Problem set:
- a) In the passage about Neanderthal family life, what do tiny scratches on the children's teeth show?
- b) Extend the passage about Neanderthal family life, picking up after its final sentence.

Reading passage:
THEY HAD FAMILIES
Neanderthals seem to have lived in small, family-orientated groups, with daily lives built on close emotional bonds. Birth was probably risky, and infants would have needed nursing and carrying for more than a year. Children joined in adult activity early: heavy work marked their bones, and tiny scratches on their teeth show that they learnt to eat with stone knives. At the end of life, we know that Neanderthal death traditions were complex. Scrutiny of bones from across Europe has identified cut marks showing that the bodies of the deceased were often carefully taken apart, and sometimes even eaten – a way of coping with death that’s more common in history than you might think.

Provided information:
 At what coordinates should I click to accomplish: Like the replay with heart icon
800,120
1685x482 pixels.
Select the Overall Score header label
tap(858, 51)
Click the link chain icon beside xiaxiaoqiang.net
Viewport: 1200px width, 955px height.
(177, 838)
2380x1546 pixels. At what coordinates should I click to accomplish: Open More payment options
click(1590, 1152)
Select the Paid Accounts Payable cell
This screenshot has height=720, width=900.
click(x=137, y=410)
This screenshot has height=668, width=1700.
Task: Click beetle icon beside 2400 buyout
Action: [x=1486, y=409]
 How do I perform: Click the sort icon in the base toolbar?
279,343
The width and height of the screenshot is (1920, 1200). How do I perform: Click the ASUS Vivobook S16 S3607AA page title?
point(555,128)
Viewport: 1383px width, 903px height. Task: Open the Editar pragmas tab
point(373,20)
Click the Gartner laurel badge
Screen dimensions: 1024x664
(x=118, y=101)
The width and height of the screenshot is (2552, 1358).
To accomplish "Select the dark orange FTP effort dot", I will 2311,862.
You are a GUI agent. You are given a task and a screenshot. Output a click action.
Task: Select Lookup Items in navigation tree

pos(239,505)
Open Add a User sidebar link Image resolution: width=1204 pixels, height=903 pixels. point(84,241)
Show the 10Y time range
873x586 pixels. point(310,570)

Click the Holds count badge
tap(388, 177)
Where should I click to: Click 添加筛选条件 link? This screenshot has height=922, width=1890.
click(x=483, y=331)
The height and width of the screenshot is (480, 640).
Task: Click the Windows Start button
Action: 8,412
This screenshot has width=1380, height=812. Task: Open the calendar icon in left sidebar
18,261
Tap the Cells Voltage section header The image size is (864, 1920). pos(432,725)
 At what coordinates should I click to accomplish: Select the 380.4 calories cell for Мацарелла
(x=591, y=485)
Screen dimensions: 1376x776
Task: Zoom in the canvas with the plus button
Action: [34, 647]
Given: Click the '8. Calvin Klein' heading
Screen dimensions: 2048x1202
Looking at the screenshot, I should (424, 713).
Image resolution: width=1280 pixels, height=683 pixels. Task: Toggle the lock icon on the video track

Answer list:
- a) They show that the children learned to eat with stone knives.

- b)
But Neanderthal relationships weren’t limited to their own species. In 2010, it was revealed that modern humans ( Homo sapiens) interbred with them, and genes moved in both directions. In 2015, genetic analysis of a 40,000-year-old human jawbone from Romania found Neanderthal ancestry within only six generations. Finding such a close relationship by chance in some of the oldest European human remains is unlikely, so interbreeding was probably common at this time. The amount and diversity of Neanderthal genes in our DNA points to hundreds – if not thousands – of human-Neanderthal encounters. We don’t know who raised the resulting offspring, or if groups lived and socialised together, but these babies would have required the same devoted care and love as our own.